Nota editorial: Esta es parte de una serie de reflexiones sobre la importancia de la Eucaristía y lo que significa ser personas de la Eucaristía. Estas reflexiones son parte del Avivamiento Eucarístico de la Diócesis de Salt Lake City, el cual tuvo comienzo el 19 de junio y concluirá en el mes de julio del 2024, con el Congreso Nacional Eucarístico a realizarse en Indianápolis.
Estas reflexiones han sido diseñadas para ser leídas por un sacerdote, diácono o ministro durante las Misas, después de la oración posterior a la comunión. Estas aparecerán impresas en este periódico, así como en el sitio diocesano en línea www.dioslc.org. La serie de reflexiones continuarán hasta el mes de junio del 2023 en preparación para el 9 de julio del 2023, día en que se celebrará el Rally Eucarístico Diocesano en el Centro Expositor Mountain América en Sandy.
En la persona de Jesucristo, Dios se rebajó haciéndose humano y entregándose a nosotros en la Eucaristía. En nuestra última reflexión, hablamos de cómo nos preparamos para el sacrificio de la Misa. Una vez que entramos en la Iglesia, nuestra preparación se hace mucho más visible: una de las primeras acciones que realizamos es la genuflexión hacia el tabernáculo, donde se guarda el Cuerpo de Cristo. La genuflexión es el acto de doblar la rodilla: al realizar esta acción, nos rebajamos como signo de humildad ante Dios, que está realmente presente. Pero también nos recuerda nuestra creencia fundamental en la Eucaristía: que Dios se rebajó por nosotros. Finalmente, después de preparar nuestros cuerpos y nuestros espíritus, comienza la Misa. La primera parte, los ritos introductorios, son un conjunto de acciones y oraciones que son pequeños pasos para que reconozcamos la presencia real y física de Cristo entre nosotros en la Misa.
El primer acto notable de la Misa es la procesión de entrada, cuando el sacerdote, el diácono y los servidores se dirigen hacia el altar. Antes de pasar por la procesión de entrada, debemos entender que la Misa se construye hasta el sacrificio de Cristo en la Eucaristía. Antes de que Cristo fuera a su muerte, salió en procesión en la ciudad de Jerusalén junto con sus Apóstoles, acercándose voluntaria y alegremente a su próximo sacrificio por amor a nosotros.
La procesión de entrada a la Misa nos recuerda este acontecimiento, indicando al mismo tiempo que el sacerdote, que actuará en la persona de Cristo para presentar el sacrificio de la Misa, es uno de nosotros, un miembro de nuestra comunidad y un humilde servidor del Señor. Cuando el sacerdote y el diácono lleguen al altar, lo venerarán con un beso. El altar es el lugar en el que el sacrificio de Cristo se nos vuelve a presentar (no “representar”), al igual que el altar se utilizaba para los sacrificios a Dios en el Templo del antiguo judaísmo. Al besar el altar, el Sacerdote está emulando a Cristo, que abrazó la cruz sobre la que se dio la salvación al mundo.

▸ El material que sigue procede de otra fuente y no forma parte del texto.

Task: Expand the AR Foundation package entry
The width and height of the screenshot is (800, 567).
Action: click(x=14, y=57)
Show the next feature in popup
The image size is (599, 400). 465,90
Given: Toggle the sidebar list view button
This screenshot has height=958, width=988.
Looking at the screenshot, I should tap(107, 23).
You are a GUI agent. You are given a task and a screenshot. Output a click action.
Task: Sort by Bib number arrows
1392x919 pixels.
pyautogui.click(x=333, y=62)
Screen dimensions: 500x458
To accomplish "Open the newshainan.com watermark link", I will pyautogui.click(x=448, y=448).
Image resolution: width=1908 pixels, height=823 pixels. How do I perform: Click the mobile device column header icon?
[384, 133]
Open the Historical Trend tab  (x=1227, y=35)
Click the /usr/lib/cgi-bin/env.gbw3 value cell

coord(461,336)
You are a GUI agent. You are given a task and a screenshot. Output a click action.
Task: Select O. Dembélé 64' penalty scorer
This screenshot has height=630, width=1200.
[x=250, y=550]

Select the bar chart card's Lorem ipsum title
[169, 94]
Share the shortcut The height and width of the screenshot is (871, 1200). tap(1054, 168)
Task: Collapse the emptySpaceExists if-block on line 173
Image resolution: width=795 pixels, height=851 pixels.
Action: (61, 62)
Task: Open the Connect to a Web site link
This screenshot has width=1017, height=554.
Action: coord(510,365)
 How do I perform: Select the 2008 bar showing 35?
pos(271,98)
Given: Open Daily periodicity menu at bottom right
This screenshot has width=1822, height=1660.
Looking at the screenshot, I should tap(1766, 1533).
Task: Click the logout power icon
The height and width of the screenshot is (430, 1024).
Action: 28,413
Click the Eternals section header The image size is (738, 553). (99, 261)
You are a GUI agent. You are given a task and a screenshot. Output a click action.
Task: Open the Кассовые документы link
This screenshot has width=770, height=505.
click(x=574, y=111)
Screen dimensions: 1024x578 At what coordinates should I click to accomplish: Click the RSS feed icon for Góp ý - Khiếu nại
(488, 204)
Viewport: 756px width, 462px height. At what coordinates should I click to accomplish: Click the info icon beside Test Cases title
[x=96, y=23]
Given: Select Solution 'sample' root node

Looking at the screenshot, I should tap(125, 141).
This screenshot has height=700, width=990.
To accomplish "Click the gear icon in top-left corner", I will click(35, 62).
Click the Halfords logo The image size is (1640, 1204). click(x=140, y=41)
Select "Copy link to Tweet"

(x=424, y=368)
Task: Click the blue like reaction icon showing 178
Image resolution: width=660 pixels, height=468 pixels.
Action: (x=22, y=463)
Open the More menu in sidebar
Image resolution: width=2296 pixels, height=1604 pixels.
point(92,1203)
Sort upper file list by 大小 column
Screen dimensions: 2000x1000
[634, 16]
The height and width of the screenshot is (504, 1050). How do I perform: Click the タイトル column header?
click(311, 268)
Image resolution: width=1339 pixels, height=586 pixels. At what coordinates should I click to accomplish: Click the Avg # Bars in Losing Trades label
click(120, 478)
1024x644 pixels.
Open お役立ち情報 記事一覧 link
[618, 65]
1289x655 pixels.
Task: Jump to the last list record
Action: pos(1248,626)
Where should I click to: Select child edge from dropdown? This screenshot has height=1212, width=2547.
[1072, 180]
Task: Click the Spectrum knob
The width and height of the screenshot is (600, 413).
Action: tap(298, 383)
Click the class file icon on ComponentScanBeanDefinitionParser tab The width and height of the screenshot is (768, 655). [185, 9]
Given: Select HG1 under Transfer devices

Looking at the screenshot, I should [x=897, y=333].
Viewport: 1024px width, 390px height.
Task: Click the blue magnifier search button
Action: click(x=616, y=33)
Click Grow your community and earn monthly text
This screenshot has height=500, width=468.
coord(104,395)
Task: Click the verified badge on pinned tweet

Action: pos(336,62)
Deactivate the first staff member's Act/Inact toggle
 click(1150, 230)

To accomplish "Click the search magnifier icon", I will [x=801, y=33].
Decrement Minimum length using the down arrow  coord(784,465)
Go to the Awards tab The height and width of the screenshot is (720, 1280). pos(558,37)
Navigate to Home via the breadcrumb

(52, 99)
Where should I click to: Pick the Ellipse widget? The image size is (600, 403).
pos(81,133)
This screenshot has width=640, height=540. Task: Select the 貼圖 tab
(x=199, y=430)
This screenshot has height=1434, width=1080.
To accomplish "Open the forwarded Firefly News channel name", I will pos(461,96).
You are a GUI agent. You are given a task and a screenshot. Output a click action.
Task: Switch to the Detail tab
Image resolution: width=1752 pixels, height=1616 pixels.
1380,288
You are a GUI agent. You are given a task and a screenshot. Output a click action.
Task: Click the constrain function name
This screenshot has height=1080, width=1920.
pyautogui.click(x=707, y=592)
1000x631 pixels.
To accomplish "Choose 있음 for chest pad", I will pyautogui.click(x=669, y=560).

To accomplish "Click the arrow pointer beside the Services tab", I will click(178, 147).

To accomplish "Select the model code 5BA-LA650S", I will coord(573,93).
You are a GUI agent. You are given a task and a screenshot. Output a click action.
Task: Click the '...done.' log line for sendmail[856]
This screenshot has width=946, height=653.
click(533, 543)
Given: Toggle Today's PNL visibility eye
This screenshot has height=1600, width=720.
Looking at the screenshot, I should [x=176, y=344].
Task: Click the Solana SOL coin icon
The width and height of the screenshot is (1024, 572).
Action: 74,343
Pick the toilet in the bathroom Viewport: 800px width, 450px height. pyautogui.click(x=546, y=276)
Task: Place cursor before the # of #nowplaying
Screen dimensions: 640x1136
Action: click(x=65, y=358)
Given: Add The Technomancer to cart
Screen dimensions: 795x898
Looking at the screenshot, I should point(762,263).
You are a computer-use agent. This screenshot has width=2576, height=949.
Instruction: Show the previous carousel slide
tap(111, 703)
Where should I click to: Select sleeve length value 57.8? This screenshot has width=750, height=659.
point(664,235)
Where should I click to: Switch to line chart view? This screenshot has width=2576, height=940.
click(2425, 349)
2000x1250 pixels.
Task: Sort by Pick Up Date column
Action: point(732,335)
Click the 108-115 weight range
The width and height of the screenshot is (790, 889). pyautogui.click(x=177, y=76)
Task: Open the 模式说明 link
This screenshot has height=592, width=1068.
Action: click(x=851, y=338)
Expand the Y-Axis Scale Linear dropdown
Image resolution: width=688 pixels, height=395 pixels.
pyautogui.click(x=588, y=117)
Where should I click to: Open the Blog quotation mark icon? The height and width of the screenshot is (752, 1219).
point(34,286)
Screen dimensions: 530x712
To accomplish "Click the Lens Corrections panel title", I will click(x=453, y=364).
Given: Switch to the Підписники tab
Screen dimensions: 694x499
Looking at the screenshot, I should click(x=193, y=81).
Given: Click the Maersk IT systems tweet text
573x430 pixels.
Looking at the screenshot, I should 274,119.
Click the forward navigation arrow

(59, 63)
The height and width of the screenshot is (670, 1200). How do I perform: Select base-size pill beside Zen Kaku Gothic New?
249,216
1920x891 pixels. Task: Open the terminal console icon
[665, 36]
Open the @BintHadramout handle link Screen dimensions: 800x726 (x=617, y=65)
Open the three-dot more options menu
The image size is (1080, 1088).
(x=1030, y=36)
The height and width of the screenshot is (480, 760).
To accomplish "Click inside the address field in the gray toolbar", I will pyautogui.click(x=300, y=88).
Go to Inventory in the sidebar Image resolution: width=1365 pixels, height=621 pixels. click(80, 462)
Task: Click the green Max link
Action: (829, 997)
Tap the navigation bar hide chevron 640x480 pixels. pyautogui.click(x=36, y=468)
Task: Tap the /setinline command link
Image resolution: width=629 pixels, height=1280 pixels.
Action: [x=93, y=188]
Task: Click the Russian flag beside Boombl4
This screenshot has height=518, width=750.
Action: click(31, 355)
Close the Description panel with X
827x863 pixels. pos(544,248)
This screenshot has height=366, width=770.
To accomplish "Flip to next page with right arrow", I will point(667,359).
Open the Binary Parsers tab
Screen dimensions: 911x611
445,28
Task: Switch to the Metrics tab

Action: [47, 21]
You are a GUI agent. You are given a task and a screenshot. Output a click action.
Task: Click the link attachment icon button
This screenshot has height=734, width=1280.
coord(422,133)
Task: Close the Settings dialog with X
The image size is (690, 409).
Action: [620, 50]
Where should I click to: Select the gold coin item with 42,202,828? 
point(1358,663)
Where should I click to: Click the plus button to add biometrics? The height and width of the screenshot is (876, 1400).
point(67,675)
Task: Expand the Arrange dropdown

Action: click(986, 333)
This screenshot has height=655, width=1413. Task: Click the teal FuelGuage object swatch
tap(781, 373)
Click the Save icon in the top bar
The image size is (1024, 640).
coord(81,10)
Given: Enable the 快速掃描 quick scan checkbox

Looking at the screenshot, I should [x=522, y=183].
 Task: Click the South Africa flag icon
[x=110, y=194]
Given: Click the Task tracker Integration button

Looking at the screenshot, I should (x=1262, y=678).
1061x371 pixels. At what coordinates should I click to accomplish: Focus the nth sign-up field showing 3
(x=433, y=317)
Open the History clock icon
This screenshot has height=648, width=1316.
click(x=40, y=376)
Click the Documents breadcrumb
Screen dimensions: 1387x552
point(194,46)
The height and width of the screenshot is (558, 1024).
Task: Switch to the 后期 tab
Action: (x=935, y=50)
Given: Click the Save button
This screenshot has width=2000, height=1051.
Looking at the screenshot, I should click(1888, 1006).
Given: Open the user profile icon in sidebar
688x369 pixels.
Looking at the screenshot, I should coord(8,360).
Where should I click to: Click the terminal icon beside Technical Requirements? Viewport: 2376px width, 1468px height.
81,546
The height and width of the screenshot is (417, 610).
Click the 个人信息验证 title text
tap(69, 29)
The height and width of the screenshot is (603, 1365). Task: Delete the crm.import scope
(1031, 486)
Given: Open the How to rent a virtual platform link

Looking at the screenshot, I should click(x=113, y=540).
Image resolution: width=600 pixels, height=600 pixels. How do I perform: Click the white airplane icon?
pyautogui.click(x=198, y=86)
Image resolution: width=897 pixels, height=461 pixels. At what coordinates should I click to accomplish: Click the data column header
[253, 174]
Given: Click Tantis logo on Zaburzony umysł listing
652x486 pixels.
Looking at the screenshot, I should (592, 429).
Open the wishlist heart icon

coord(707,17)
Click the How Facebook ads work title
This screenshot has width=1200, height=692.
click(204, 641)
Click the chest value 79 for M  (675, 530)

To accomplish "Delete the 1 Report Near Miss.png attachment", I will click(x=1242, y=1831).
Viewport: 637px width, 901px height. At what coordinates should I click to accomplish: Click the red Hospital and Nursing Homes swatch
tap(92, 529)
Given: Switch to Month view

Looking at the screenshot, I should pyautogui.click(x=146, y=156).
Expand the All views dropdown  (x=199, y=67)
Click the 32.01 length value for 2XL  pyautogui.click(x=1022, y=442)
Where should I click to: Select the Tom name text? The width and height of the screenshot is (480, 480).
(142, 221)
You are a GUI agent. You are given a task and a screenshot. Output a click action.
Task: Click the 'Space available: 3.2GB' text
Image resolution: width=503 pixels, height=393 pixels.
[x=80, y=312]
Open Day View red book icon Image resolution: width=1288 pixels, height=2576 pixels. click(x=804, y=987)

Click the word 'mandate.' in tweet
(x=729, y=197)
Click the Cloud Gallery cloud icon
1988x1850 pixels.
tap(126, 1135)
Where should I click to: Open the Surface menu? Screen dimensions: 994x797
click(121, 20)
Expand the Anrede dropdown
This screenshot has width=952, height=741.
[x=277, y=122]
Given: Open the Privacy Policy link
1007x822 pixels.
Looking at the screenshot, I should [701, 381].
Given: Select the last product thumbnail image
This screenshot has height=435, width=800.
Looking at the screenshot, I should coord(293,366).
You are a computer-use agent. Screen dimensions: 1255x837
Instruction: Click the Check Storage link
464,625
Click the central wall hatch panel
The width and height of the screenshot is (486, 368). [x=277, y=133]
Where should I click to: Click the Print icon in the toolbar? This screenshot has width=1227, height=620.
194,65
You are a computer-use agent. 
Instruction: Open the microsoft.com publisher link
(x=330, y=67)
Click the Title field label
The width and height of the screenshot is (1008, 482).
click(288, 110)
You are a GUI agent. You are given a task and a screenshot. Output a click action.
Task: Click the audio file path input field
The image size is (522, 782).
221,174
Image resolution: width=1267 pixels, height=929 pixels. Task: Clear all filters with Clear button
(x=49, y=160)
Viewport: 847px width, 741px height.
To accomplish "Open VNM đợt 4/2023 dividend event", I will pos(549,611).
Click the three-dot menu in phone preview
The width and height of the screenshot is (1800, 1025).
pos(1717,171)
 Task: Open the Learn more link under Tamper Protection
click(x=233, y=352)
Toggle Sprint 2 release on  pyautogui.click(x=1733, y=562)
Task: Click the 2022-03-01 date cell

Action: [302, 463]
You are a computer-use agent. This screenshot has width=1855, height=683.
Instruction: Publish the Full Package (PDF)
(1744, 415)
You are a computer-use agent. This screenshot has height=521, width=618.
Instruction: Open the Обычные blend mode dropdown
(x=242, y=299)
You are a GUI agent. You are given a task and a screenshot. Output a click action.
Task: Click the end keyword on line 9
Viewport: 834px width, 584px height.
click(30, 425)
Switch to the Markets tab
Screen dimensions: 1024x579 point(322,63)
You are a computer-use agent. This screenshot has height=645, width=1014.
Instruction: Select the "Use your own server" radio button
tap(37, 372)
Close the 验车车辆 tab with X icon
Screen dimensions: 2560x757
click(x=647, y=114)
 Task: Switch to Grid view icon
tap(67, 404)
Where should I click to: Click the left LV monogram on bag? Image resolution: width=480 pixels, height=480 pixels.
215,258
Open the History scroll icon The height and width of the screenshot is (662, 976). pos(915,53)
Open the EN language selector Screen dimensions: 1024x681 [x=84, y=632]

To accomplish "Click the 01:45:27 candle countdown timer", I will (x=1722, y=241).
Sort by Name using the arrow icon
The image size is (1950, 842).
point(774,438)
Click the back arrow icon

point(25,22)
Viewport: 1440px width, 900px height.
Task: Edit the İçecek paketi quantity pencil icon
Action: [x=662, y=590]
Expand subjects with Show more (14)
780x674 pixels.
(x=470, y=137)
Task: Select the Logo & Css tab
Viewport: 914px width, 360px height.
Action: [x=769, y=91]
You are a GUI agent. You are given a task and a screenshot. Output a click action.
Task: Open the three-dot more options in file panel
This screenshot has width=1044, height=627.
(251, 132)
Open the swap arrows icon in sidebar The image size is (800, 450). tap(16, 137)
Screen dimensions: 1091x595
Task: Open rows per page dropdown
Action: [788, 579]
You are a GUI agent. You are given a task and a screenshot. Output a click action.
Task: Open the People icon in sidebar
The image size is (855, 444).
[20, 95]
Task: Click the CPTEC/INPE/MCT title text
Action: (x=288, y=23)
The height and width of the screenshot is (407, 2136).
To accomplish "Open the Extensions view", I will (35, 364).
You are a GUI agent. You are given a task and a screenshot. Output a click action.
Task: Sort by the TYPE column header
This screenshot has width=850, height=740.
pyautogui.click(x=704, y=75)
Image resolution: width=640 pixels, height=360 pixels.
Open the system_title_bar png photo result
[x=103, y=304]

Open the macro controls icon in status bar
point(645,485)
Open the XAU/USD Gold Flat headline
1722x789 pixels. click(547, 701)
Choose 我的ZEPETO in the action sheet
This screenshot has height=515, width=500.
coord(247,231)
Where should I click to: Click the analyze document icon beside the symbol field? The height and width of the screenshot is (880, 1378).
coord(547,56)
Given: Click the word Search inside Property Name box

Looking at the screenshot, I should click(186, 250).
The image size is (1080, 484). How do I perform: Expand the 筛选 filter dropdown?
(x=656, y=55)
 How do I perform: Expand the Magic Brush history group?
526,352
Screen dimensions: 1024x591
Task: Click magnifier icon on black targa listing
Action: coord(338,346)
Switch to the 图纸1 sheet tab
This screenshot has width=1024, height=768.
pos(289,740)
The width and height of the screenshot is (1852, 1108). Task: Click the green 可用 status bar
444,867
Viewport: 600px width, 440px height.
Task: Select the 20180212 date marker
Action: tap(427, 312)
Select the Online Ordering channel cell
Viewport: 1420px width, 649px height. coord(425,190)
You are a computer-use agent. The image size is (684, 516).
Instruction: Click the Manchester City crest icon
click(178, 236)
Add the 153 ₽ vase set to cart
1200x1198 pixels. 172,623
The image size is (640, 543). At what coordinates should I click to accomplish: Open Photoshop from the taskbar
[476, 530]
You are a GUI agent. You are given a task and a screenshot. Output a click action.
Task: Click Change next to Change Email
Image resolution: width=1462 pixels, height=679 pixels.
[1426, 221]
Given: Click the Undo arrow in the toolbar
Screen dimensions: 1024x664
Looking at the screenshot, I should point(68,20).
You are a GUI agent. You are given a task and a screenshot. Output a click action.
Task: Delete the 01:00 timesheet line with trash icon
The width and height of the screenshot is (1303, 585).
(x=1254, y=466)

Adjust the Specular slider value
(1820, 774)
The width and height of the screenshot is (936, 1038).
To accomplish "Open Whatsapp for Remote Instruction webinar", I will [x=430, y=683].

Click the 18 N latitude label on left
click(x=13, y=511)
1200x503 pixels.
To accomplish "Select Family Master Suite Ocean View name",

Como todas las oraciones, la Misa comenzará y terminará con la señal de la cruz. Es uno de los gestos católicos más característicos que todos conocemos de memoria. También es una de las tradiciones más antiguas de la fe católica. El gesto une las dos creencias más fundamentales de nuestra fe que debemos tener siempre presentes en nuestra vida de oración: la Santísima Trinidad (Padre, Hijo y Espíritu Santo) y la Crucifixión (en forma de cruz con la que nos persignamos).
Una vez que todos hayamos realizado la señal de la cruz, el sacerdote dirigirá un saludo a la comunidad reunida. Se trata de un discurso dirigido a la congregación que utiliza las palabras y las fórmulas utilizadas a menudo por San Pablo en sus epístolas. Cuando San Pablo escribía a las distintas comunidades eclesiásticas, hacía hincapié en que, a pesar de la distancia y el tiempo, todos los creyentes y todos los reunidos en nombre de Cristo están unidos espiritualmente en su fe, pero también físicamente en la Eucaristía.
El comienzo de la Misa es nuestra oportunidad de recordar que somos hermanos en Cristo, partes individua-les diferentes que forman el mismo Cuerpo Místico de Cristo. Una vez que recibimos la Eucaristía, nos convertimos en hermanos en Cristo en un sentido más literal porque tendremos la misma sangre de Cristo dentro de nosotros.